Trois ans après, l’énigme reste entière. Qu’est-il donc advenu du journaliste malien Birama Touré, porté disparu depuis janvier 2016 ? Sur un continent où la carte de presse expose son détenteur à mille périls, le sort de ce quinquagénaire pourrait n’émouvoir que proches et confrères. A ceci près que son entourage incrimine un personnage haut placé : le député Karim Keïta, président de la commission de la Défense, de la Sécurité et de la Protection civile à l’Assemblée nationale, par ailleurs fils du chef de l’Etat Ibrahim Boubacar Keïta, alias IBK, réélu à la magistrature suprême en août 2018.

Vendredi noir

Ce vendredi 29 janvier 2016, au guidon de sa moto Djakarta, Birama quitte vers 8 heures sa maison de Sébénikoro, l’un des quartiers de la commune IV de Bamako, sur la rive gauche du fleuve Niger. En fin de matinée, il cueille chez elle sa fiancée, Hawa. Le couple file aussitôt à la mairie de Bagadadji afin de fournir au service compétent l’identité des témoins de leur mariage. L’union civile est prévue le 11 février suivant, trois jours avant la cérémonie religieuse et coutumière.

┄┄┄┄┄┄┄┄┄┄

**Consignes**
**1)** Répondez brièvement à chaque question sur le texte consacré à la disparition de Birama Touré.
(a) Depuis quand Birama Touré est-il porté disparu ?
(b) Quelle commission Karim Keïta préside-t-il à l'Assemblée nationale ?
(c) À quelle date l'union civile de Birama et Hawa est-elle prévue ?
**2)** Recopiez mot pour mot le passage du texte consacré à la disparition de Birama Touré, de « Ce vendredi 29 » jusqu'à « religieuse et coutumière. » inclus.
**3)** Indiquez, s'il vous plaît, si chaque affirmation concorde avec le texte consacré à la disparition de Birama Touré. Répondez par oui ou non, puis citez les mots du texte qui tranchent.
(a) Birama Touré quitte sa maison à moto vers 8 heures.
(b) Sébénikoro se trouve sur la rive droite du fleuve Niger.
(c) La cérémonie religieuse doit avoir lieu avant l'union civile.
Ces données ne sont pas nécessaires.

┄┄┄┄┄┄┄┄┄┄

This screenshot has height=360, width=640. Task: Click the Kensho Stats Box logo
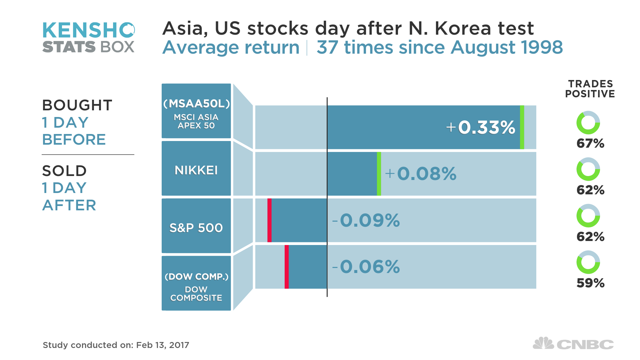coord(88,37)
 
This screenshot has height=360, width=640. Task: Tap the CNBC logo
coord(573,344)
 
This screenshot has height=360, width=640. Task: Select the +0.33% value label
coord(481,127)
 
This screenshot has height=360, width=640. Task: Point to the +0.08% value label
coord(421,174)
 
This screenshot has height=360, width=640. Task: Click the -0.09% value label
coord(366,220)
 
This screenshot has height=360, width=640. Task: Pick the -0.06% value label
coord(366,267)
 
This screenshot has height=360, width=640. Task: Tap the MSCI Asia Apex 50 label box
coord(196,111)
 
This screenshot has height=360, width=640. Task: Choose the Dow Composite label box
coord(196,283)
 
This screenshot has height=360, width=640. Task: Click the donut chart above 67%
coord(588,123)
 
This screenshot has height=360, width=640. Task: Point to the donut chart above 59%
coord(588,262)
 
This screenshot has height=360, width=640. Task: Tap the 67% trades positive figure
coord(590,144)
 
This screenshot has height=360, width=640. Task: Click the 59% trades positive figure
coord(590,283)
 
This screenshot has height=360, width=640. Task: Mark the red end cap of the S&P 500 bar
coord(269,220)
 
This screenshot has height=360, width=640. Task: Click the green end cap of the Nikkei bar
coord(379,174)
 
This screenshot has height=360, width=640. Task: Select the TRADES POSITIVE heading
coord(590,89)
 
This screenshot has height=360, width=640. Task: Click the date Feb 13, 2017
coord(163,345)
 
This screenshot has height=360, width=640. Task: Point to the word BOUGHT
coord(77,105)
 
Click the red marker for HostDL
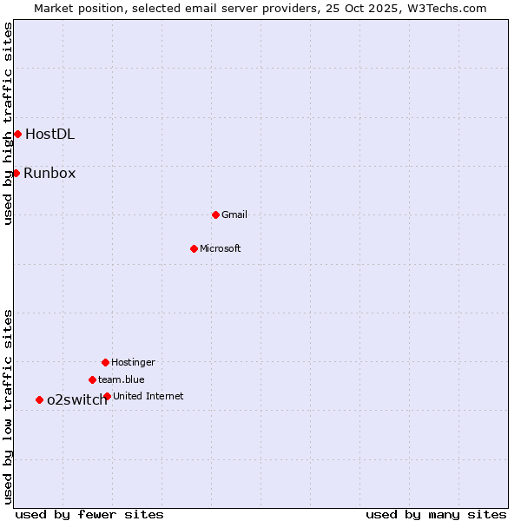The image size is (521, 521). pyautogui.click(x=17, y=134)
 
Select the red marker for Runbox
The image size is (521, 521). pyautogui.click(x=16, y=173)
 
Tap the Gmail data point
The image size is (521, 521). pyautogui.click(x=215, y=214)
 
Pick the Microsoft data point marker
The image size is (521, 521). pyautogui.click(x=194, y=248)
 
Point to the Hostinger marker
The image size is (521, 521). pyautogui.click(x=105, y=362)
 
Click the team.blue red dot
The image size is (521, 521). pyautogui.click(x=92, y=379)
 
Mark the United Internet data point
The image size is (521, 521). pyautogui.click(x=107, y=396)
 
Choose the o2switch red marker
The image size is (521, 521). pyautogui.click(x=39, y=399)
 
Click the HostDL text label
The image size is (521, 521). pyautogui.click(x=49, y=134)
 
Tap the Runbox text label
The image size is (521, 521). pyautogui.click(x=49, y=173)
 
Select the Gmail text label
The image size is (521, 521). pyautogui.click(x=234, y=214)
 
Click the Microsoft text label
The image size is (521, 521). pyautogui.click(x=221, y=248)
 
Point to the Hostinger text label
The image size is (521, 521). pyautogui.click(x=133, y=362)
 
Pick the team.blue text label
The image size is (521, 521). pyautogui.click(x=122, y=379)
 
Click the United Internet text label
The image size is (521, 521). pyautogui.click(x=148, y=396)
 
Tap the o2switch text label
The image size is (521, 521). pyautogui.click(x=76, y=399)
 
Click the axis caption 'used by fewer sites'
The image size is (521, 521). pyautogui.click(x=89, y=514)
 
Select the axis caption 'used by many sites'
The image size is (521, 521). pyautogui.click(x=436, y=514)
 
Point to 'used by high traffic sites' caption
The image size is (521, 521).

┄┄┄┄┄┄┄┄┄┄

**Réponses**
**1)**
(a) Depuis janvier 2016.
(b) La commission de la Défense, de la Sécurité et de la Protection civile.
(c) Le 11 février.

**2)**
Ce vendredi 29 janvier 2016, au guidon de sa moto Djakarta, Birama quitte vers 8 heures sa maison de Sébénikoro, l’un des quartiers de la commune IV de Bamako, sur la rive gauche du fleuve Niger. En fin de matinée, il cueille chez elle sa fiancée, Hawa. Le couple file aussitôt à la mairie de Bagadadji afin de fournir au service compétent l’identité des témoins de leur mariage. L’union civile est prévue le 11 février suivant, trois jours avant la cérémonie religieuse et coutumière.

**3)**
(a) Oui : « au guidon de sa moto Djakarta, Birama quitte vers 8 heures sa maison de Sébénikoro »
(b) Non : « sur la rive gauche du fleuve Niger »
(c) Non : « L’union civile est prévue le 11 février suivant, trois jours avant la cérémonie religieuse et coutumière. »